**EXTRAIT CITÉ:**
—————

Coût salarial en hausse, salaire net en baisse

C’est l’un des paradoxes de ce pays : la Belgique est le champion du coût salarial total en Europe alors que les salaires nets sont nettement plus bas. A ce niveau, la Belgique se classe en huitième position du classement européen. Faut-il s’attendre à du changement ?

Ces dernières semaines, les chiffres étaient sur toutes les lèvres : le think tank libéral Institut Economique Molinari calculait, sur la base des données d’Ernst & Young, que l’écart entre net et brut était le plus élevé en Belgique. Un euro de salaire net coûte à l’employeur 2,5 fois plus en raison des charges patronales élevées et de l’impôt sur les revenus.

Pour comparer : un euro net en Allemagne coûte à l’employeur 1,97 euro et aux Pays-Bas, 1,76 euro. La moyenne européenne est un rapport de 1 à 1,73. Il montre les conséquences directes de ce grand écart (la différence entre le coût salarial total et le salaire net) pour le portefeuille de l’homme de la rue. Même si les entrepreneurs belges décaissent les coûts salariaux les plus élevés de tous les pays de l’Union, les salaires nets moyens sont bien inférieurs à ceux de bon nombre d’Etats membres.

La Belgique se classe huitième dans le “Top 10 des salaires nets dans l’UE”. Pour la Fédération des entreprises de Belgique (FEB), la cause en est évidente : le haut niveau des charges patronales et de l’impôt sur les personnes. “On oublie souvent que l’employeur finance l’ensemble du coin salarial (à savoir l’écart entre le coût salarial supporté par l’employeur et le salaire net de l’employé, Ndlr)”, déclare Bart Buysse, directeur de la FEB. Une perspective historique de redistribution Lars Vande Keybus, conseiller économique de l’ABVV (le syndicat socialiste flamand), veut remettre les salaires nets relativement bas en perspective avec le salaire brut.

—————

**MATÉRIEL D'EXERCICE:**
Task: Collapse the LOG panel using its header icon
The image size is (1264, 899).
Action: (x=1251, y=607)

—————

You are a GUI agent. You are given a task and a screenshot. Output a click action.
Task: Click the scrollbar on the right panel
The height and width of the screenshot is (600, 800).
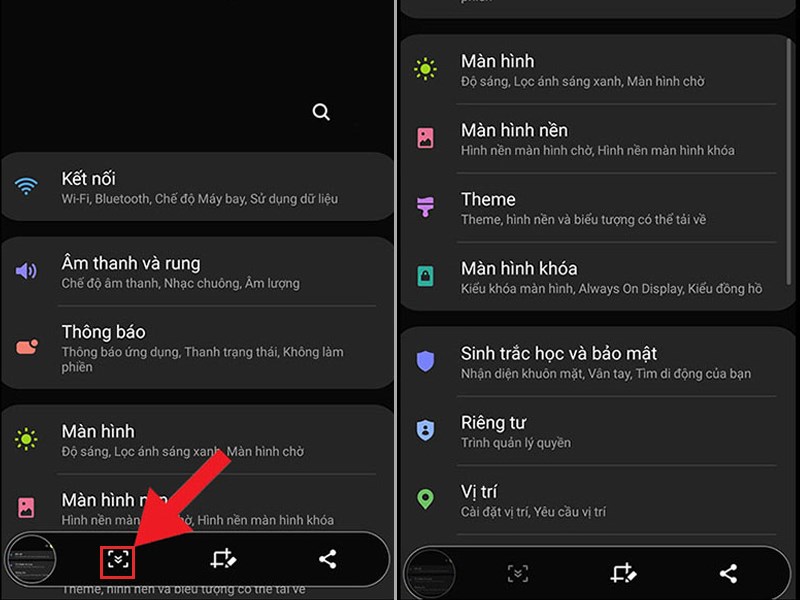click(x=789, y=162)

—————

**OBJECTIFS:**
1) Affichez à l'identique les lignes des enregistrements, en partant de la ligne qui contient « You are a GUI » et en allant jusqu'à la ligne qui contient « click(x=789, y=162) », ces deux lignes comprises. Omettez les images dans votre réponse.
2) Donnez la suite du texte sur le coût salarial et le salaire net en Belgique.

**RÉPONSES PAR TÂCHE:**
1)
You are a GUI agent. You are given a task and a screenshot. Output a click action.
Task: Click the scrollbar on the right panel
The height and width of the screenshot is (600, 800).
click(x=789, y=162)

2)
“Dans le passé, les Belges — et les partenaires sociaux — ont opté pour un modèle social dans lequel une grande partie du salaire brut est retenue pour des provisions sociales, dans une perspective de redistribution, analyse-t-il. Pour être performant sur le plan de l’enseignement et des soins de santé, de l’ordre public et de la sécurité, pour offrir des filets de sécurité comme l’assurance santé, le chômage ou les retraites, une importante contribution collective est nécessaire. Et ça marche. Le rapport qualité-prix de notre enseignement et de nos soins de santé sont pris en exemple à l’étranger. En outre, la Belgique est l’un des rares pays où, ces 25 dernières années, les inégalités n’ont pas augmenté. Que la crise économique n’ait pas impitoyablement frappé la Belgique s’explique en grande partie par les mécanismes de redistribution qui ont fonctionné, ce qui a permis de garantir le pouvoir d’achat. Le financement de ces stabilisateurs automatiques exige de chacun une contribution à la hauteur.”

La redistribution est également claire lorsque l’on répartit le coin salarial selon le revenu. Le fossé entre net et brut est plus grand pour les salaires moyens et plus important encore pour les hauts salaires. Le coin fiscal pour un Belge isolé au salaire moyen (3.133 euros brut par mois ou 1.984 euros net) est de 55,8 %. Pour une personne qui gagne les deux tiers du salaire moyen, l’écart entre le salaire net et l’impôt total baisse à 50,1 %. Tandis que pour une personne dont le salaire est de deux tiers supérieur au salaire moyen, le coin fiscal grimpe à 60,9 %.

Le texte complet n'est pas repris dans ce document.